[tptacek]

All I can say is, I looked under the hood at the application we're talking about and thought these might be useful suggestions. Particularly attr_accessible.

I've found a lot of Rails apps over the last couple years that were diligent about having an attr_accessible in every model, but not diligent about what went in the attr_accessible. Following the Rails idiom, they were doing all their attribute assignment through update-style params[:model] model[foo] model[bar] stuff, and attr_accessible "breaks" that.

The Rails tutorial is good (and ambitious) --- just know, this stuff trips up solid, experienced Rails developers all the time.

[danneu]

When I was starting out, every tutorial seemed to assume that I even knew what "mass assignment" implied. Creating a bunch of bad things at once?
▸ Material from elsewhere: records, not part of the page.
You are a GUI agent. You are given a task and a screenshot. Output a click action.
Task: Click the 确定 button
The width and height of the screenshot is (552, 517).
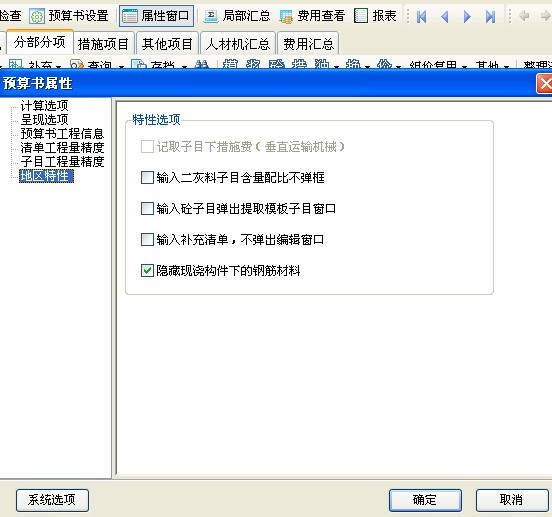coord(425,500)
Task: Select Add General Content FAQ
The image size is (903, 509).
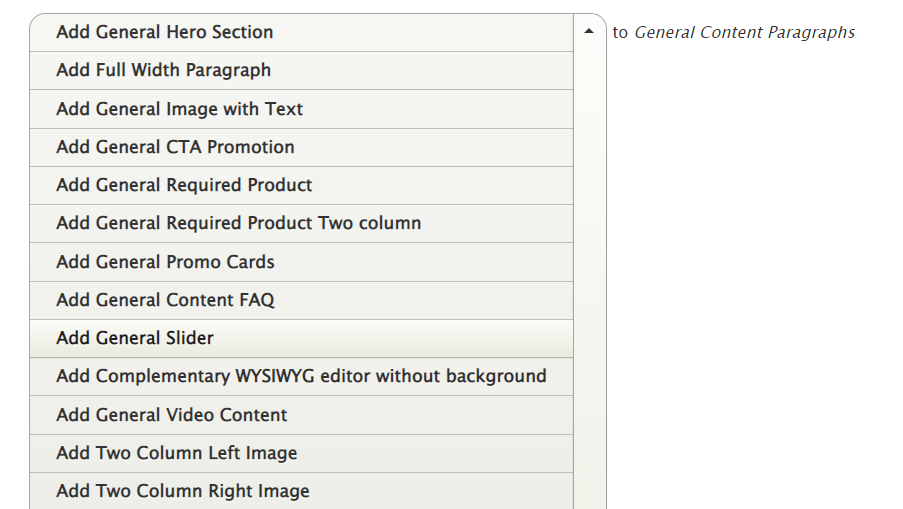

Changing a lot of existing things in a bad way at once like their creator_id so a bad guy could access them?

I think "mass assignment" and "attr_accessible" in tutorials should always link to the API documentation[1] that explains the implications and the tools at your disposal + example code.

[1]: http://api.rubyonrails.org/classes/ActiveModel/MassAssignmen...

[sc00ter]

Worse still, I started off with Beginning Rails 3 by Apress, and it makes only one obscure reference to attr_accessible, and not in the context of security, doesn't mention mass assignment at all, and has no chapter on even basic security. Beginners need to learn this stuff early, so Apress' oversight is unforgivable. mhartl OTOH is to be applauded.